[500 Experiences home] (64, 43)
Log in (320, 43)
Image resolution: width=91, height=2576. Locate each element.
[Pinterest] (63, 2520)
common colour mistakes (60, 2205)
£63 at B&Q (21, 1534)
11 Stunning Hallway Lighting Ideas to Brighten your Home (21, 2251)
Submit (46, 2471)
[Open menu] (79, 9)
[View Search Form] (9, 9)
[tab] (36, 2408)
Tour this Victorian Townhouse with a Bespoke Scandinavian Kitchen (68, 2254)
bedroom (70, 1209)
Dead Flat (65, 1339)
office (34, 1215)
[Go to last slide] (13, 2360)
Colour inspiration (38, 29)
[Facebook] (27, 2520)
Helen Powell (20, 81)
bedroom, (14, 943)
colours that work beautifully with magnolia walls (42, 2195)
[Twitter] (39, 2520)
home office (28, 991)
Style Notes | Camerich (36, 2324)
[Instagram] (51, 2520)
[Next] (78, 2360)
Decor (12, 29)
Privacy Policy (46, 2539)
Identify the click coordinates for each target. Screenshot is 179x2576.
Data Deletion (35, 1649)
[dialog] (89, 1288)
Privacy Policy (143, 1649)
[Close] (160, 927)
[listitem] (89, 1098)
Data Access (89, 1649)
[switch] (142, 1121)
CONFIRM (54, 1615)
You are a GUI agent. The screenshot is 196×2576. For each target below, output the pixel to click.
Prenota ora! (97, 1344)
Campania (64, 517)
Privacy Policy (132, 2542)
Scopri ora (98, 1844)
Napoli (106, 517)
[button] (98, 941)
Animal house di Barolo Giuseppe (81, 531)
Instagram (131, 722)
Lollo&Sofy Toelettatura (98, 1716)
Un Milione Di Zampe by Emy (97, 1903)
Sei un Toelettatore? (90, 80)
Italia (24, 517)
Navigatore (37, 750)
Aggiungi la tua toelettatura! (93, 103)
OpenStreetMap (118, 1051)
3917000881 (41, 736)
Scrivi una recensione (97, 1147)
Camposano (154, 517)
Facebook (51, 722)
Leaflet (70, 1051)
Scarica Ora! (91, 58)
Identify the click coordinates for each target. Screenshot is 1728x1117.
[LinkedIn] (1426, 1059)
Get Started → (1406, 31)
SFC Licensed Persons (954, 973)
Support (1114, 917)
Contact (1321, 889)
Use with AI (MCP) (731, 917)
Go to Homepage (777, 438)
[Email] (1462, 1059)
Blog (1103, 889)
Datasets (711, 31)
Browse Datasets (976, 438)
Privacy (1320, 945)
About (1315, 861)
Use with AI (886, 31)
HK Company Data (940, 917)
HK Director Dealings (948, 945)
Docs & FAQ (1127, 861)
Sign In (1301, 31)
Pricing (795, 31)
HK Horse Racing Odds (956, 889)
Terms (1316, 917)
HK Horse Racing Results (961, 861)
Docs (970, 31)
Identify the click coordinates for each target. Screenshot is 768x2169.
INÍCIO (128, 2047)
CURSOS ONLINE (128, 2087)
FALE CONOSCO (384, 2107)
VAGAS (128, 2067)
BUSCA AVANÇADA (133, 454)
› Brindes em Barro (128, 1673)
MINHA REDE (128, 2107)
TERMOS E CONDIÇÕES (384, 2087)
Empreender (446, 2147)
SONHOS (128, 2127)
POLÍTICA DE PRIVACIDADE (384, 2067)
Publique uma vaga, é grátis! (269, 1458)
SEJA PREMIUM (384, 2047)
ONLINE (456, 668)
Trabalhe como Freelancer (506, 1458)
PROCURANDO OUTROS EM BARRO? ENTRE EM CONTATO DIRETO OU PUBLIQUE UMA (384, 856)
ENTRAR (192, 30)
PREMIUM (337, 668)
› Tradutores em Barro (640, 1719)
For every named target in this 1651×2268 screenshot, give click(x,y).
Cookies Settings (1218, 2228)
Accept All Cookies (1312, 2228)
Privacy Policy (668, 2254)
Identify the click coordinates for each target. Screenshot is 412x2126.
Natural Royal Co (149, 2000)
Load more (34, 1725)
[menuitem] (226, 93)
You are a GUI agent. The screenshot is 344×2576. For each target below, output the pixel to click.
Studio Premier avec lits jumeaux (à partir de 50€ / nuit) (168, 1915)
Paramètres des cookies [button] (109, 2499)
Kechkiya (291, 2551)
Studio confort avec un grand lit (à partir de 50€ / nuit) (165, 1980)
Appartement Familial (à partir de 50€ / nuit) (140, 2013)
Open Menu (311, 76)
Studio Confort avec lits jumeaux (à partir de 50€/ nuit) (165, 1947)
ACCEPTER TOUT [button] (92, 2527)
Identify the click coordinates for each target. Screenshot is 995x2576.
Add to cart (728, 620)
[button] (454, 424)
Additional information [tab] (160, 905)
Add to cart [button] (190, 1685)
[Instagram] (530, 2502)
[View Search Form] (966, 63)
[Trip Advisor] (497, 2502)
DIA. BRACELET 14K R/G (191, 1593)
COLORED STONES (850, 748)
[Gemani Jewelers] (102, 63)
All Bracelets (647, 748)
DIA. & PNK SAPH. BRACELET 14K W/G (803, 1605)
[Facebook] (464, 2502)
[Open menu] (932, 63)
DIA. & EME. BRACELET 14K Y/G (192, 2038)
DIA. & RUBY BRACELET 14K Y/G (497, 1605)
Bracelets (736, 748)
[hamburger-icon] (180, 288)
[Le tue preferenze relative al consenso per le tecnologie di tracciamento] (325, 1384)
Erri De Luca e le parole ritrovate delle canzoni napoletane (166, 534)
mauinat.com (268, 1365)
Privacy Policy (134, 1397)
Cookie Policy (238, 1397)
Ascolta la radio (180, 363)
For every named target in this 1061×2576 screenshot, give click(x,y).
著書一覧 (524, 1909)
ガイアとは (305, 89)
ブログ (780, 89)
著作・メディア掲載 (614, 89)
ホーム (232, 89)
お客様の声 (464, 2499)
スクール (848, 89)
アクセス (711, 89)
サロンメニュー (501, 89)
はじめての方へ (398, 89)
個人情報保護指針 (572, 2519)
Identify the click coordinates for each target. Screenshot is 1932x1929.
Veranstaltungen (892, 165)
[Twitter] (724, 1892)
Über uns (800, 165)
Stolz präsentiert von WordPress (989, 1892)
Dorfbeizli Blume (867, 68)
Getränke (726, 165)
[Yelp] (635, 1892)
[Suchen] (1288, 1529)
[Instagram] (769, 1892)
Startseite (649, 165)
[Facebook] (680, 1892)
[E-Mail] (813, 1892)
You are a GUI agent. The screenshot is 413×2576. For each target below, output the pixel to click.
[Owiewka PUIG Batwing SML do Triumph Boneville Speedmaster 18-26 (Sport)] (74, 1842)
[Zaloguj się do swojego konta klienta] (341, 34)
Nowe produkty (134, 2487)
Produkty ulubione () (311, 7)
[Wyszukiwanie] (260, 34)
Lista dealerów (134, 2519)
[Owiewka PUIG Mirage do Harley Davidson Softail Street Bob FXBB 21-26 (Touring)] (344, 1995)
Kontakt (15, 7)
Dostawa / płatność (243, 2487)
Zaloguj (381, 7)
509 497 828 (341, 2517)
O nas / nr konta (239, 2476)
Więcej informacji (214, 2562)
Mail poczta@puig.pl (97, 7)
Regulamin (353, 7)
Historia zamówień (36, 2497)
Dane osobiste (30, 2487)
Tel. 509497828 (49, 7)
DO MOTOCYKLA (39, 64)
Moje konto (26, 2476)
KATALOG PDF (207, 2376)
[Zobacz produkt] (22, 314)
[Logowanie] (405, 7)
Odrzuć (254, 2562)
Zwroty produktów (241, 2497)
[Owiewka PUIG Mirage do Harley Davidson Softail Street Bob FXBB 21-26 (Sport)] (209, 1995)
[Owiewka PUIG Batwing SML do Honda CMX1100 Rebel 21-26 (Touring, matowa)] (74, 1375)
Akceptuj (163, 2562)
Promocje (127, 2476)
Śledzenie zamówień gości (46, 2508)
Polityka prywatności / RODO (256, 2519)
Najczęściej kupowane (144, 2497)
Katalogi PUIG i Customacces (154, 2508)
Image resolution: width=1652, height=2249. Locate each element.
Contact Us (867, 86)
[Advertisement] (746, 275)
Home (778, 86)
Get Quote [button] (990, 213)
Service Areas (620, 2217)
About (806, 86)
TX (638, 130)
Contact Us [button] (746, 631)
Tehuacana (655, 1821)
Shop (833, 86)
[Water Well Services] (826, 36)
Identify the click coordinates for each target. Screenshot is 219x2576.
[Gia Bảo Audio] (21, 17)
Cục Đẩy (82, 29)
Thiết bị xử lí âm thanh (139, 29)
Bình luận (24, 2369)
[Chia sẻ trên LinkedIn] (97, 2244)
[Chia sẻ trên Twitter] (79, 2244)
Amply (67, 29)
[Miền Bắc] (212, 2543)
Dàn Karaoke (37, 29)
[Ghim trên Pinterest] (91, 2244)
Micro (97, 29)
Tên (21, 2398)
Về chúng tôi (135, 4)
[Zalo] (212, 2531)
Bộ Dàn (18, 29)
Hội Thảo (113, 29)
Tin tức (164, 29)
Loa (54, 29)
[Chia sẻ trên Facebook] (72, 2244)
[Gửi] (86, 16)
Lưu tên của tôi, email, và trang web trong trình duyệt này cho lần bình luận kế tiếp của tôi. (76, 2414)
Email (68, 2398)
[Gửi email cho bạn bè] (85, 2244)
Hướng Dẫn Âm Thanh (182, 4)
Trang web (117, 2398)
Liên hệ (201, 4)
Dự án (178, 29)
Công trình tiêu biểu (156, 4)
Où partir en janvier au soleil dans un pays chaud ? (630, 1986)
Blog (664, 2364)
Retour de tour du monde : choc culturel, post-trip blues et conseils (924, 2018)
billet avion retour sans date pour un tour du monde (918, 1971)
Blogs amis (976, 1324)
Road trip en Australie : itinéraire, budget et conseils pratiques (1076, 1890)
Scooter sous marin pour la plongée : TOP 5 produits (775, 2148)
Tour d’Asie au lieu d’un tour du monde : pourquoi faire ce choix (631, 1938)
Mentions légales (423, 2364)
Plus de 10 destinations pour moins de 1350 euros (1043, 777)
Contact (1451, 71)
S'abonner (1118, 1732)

§

The task »
Find where the line with "ブログ (780, 89)" sits in the material above, then copy exactly from it through the line with "[E-Mail] (813, 1892)". Add no other line.

Reply »
ブログ (780, 89)
著作・メディア掲載 (614, 89)
ホーム (232, 89)
お客様の声 (464, 2499)
スクール (848, 89)
アクセス (711, 89)
サロンメニュー (501, 89)
はじめての方へ (398, 89)
個人情報保護指針 (572, 2519)
Identify the click coordinates for each target. Screenshot is 1932x1929.
Veranstaltungen (892, 165)
[Twitter] (724, 1892)
Über uns (800, 165)
Stolz präsentiert von WordPress (989, 1892)
Dorfbeizli Blume (867, 68)
Getränke (726, 165)
[Yelp] (635, 1892)
[Suchen] (1288, 1529)
[Instagram] (769, 1892)
Startseite (649, 165)
[Facebook] (680, 1892)
[E-Mail] (813, 1892)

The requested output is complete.